● **Page text**:
---------------

Rather than tags and neon scribbles, the Graffiti Bar has a more historic kind of wall decor, with frescoes inspired by those at Sigiriya. It’s intimate, candlelit and set beside a pond adorned with floating blue lotus flowers, so it’s also something of a romantic when it comes to spirit sipping, cocktails in coconuts and arak tastings. Abstainers can try the many high-end Sri Lankan teas on offer (the good stuff that usually gets exported), from cinnamon chai to butterfly pea to a natural tea-bag that looks a lot different from a Tetley. And, to keep nights flowing smoothly, the hotel has a stocked-to-the-rafters wine cellar decorated with repurposed antique railway sleepers, where special meals for two can be held on request.

Last orders

At Apsara, breakfast is from 6.30am to 10.30am, lunch from 12.30pm to 3pm and dine from 7.30pm to 10.30pm. Graffiti Bar stops pouring at 11pm.

Room service

Dine in your dwelling till midnight.

Location

Photos Jetwing Vil Uyana location
Address
Jetwing Vil Uyana
Rangirigama
Sigiriya
21120
Sri Lanka

Jetwing Vil Uyana sits in Sri Lanka’s radiantly green hinterland, surrounded by lakes and tropical lushness, just a 15-minute drive from Sigiriya’s towering Lion rock fortress.

Planes

International travellers will need to land at Colombo’s Bandaranaike International Airport, and then either book the four-hour transfer to the hotel (US$145 each way) or take a half-hour flight to Sigiriya Airport (a 10-minute drive away) with Cinnamon Air.

Trains

Habarana is the nearest station (a half-hour drive), which has connections to Colombo. Transfers can be arranged for US$30 one-way.

Automobiles

Driving in Sri Lanka is possible, but not hassle-free – you’ll need to verify your licence before arrival, stick to the left side of the road, avoid driving at night, and carry ID. It’s easier and not overly expensive to hire a local driver, so you can sit back and enjoy the scenery. But, if you bring hire wheels, there’s a secure carpark on-site. For pootling about the property there's a fleet of golf buggies you can call on when needed.

Other

Make an entrance and touch down on the hotel’s helipad.

---------------

● **Data**:

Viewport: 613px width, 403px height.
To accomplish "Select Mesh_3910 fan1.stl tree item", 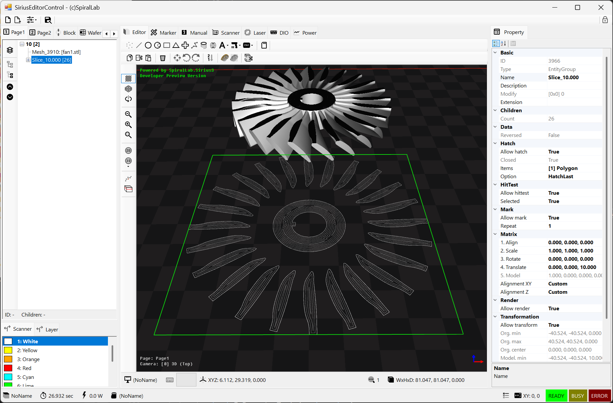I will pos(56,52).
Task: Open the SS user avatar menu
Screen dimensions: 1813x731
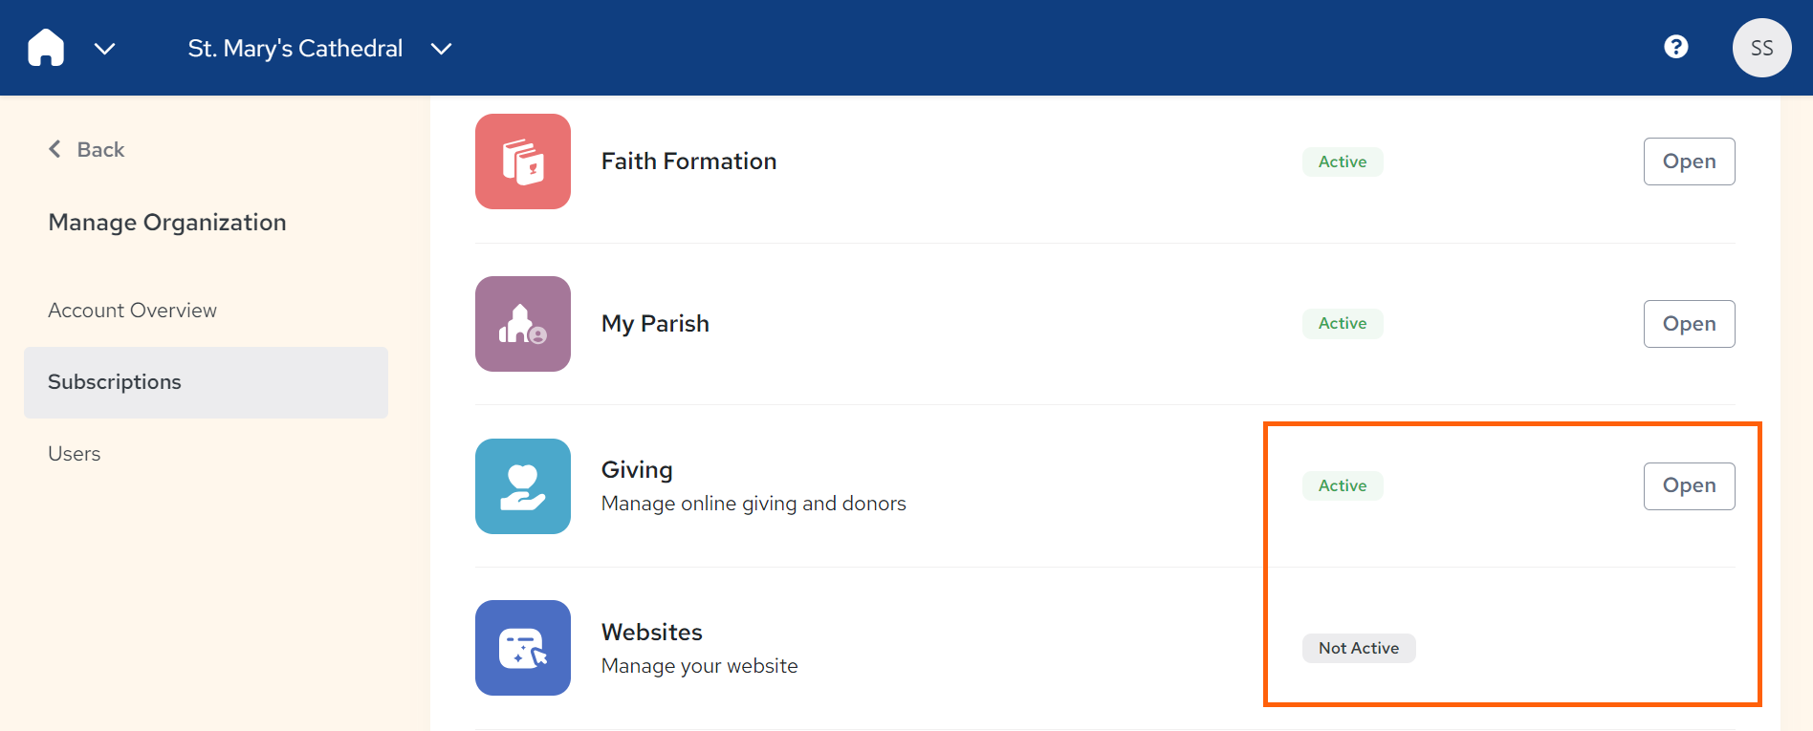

---------------

● **Actions to take**:
1. Answer these questions from the Jetwing Vil Uyana text, one per line:
(a) At what time does the Graffiti Bar stop pouring?
(b) How long is the Cinnamon Air flight to Sigiriya Airport?
(c) What does a one-way transfer from Habarana station cost?
2. Translate this sentence from the Jetwing Vil Uyana text into Spanish: "Habarana is the nearest station (a half-hour drive), which has connections to Colombo."
3. Transcribe the passage of the Jetwing Vil Uyana text starting at "Last orders" and ending at "pouring at 11pm.".

● **Numbered answers**:
1.
(a) 11pm
(b) Half an hour
(c) US$30

2. Habarana es la estación más cercana (a media hora en coche), que tiene conexiones con Colombo.

3.
Last orders

At Apsara, breakfast is from 6.30am to 10.30am, lunch from 12.30pm to 3pm and dine from 7.30pm to 10.30pm. Graffiti Bar stops pouring at 11pm.